One Business Using Stimulus To Reward Loyal Employees
In Italian, Caloroso means, “warm-hearted,” and that’s exactly what the owner of Caloroso restaurant in Shelton is showing. Matt Calandro is giving the relief money back to 10 employees.
“Some of them actually had some issues at home that put their families at risk potentially, but they decided to work. They deserve it,” said restaurant owner Matt Calandro.
Calandro will gift that 7.35%, plus add another 10% and spilt it up among the 10 employees who remained dedicated to the restaurant during tough times.

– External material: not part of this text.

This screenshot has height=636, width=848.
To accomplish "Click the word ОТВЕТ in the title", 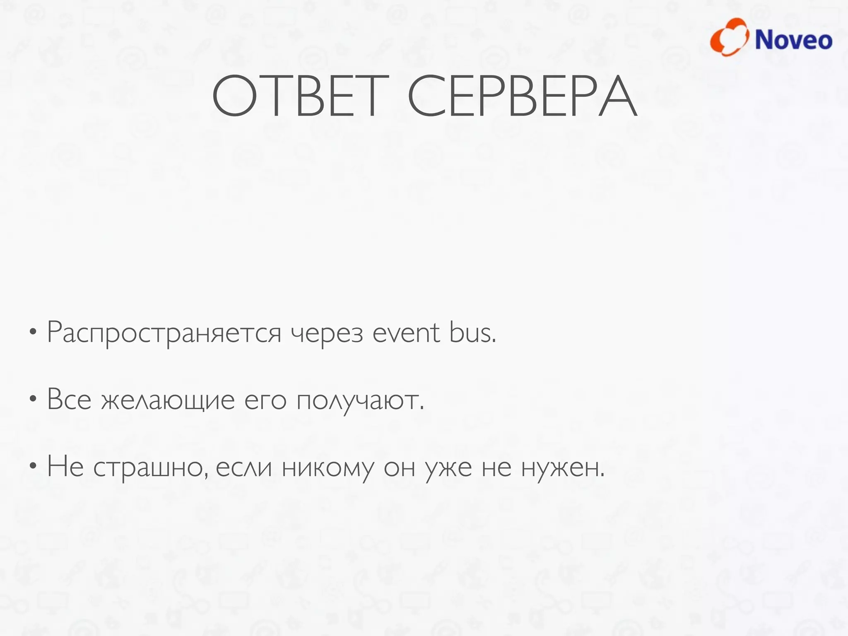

Employees expressed gratitude for the gift.
“It’s not about me personally. It’s about Caloroso. it’s about the restaurant,” said General Manager Lou Como, explaining why he stayed on the job throughout the pandemic.
Restaurant operations manager Stephanie Champagne expressed gratitude.
“(It means) That good will always win,” she said.
During the throws of the pandemic, Caloroso was closed for five weeks, pivoted to takeout then returned amidst less than ideal conditions.
“It became a lot more than just serving food for them and they’ve gutted it out,” Calandro said.
Now, their sacrifice and loyalty will be soon be rewarded.
“They’ve dealt with a tremendous amount of pressure, here and at home,” said Calandro. “My heart is full because of them.”
Asked what she’ll do with the bonus, Champagne didn’t hesitate, saying, “I’m going Christmas shopping!”